当方は新入社員の時に、難燃性ホスファゼン変性ポリウレタン発泡体の工場試作に成功している。半年間の研究で工場試作まで行ったのだから、本来は褒められてよいはずなのだが、始末書を書かされた。
当方は始末書を書くような野暮な仕事をしたつもりはなかったので、もめた末に始末書で、ホウ酸エステル変性ポリウレタン発泡体の企画提案を行っている。
これも半年後には工場試作を行っているが、とりあえず上市されたので始末書とはならなかった。しかし、この仕事の次に担当したフェノール樹脂発泡体天井材の開発では成果を出したが、300円同期より給与が下がった。
今でもこの時の給与明細書を保管しているが、サービス残業までして成果を出して、残業代が出ないだけでなく、給与査定も悪いという最悪の明細書である。
給与明細書は最悪だったが、この時の経験知はその後の当方の技術者人生に大変役立っている。また、上司が学会の世話人をやっていたので、当方の研究成果はすぐに学会発表させられた。
そのため、形式知としての整理がなされていたので、経験知も明確になった。形式知の整理の重要性はここにある、ということを学んだ。
ホスファゼン変性ポリウレタン発泡体やホウ酸エステル変性ポリウレタン発泡体、シリカ変性フェノール樹脂天井材などから獲得し、整理された経験知があったので、科学的には否定されるフェノール樹脂とポリエチルシリケートの組み合わせでもチャレンジする強い動機になった、と思っている。
しかし一番大きいのは、成果を出しても評価されなかっただけでなく給与も増えなかった悔しさかもしれない。給与明細書を取り出して今眺めてみると、よくモラールを維持できたものだと感心している。
一方で、成果を出しても評価してくれなかっただけでなく、責任のない新入社員に始末書を書かせたダメな上司のおかげでホウ酸エステル変性ポリウレタン発泡体技術が生まれたので、ダメ上司ではなく感謝しなければいけないのか、と不思議な気持ちになる。
おそらく当時の上司は商品化部隊から、すぐに商品化できる新たな難燃化技術を求められていたのかもしれない。
だから、半年もかからずに工場試作が成功したホスファゼン技術を易しい技術と勘違いし、すぐに経営会議で発表したのかもしれない。毎晩徹夜し日夜奮闘努力していた新入社員のことを忘れていたのだろう。
なんやかやと悪い思い出も出てきてしまうが、企業で研究開発した成果をすぐに学会発表できたことは、数少ない幸運の一つだったのかもしれない。
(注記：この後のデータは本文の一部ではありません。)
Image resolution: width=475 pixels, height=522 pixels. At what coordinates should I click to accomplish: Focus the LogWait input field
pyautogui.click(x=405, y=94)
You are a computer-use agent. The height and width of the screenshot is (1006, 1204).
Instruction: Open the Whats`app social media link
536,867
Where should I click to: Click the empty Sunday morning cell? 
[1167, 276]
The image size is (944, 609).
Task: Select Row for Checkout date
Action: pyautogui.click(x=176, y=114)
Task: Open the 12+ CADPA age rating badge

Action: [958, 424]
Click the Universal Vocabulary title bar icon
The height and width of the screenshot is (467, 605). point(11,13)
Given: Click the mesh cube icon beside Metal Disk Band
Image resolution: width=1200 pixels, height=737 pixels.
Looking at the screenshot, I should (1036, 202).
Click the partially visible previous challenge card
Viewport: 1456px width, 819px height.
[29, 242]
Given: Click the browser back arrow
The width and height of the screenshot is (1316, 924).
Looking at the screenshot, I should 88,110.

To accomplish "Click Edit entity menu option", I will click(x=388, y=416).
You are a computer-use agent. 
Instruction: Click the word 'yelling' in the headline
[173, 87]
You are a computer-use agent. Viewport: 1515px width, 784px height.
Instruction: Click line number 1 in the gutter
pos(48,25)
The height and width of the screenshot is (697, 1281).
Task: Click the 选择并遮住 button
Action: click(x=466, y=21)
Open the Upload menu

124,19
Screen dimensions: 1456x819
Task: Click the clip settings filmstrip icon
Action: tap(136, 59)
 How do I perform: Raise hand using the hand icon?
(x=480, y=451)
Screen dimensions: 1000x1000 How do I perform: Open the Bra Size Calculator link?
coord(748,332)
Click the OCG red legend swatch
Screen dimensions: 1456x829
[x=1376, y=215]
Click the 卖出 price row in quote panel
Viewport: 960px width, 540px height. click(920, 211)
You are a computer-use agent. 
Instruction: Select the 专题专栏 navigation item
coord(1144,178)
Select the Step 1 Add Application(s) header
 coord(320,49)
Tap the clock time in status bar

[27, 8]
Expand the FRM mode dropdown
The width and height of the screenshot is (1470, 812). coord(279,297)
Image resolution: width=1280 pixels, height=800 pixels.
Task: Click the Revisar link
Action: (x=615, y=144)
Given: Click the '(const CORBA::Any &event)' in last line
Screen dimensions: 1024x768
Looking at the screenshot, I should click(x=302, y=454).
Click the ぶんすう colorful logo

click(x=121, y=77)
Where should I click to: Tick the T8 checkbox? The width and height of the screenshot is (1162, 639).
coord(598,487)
当方の発表の部屋は常に満員だったのは、時代のニーズに適合していた研究だったからだろう。
セラミックスフィーバーが起き始めていた時代であり、無機材料と有機材料の分子レベルのハイブリッドという先端技術を惜しげもなく学会発表させてくれた上司は、おそらく技術の価値など分かっていなかったのかもしれない。
当方は、高純度SiCの開発を一人で担当しなければいけなくなったときに、学会発表はすべてやめている。反応速度論解析がゴム会社最後の学会発表である。ここまでのネタで小出ししながらの学会活動に絞っている。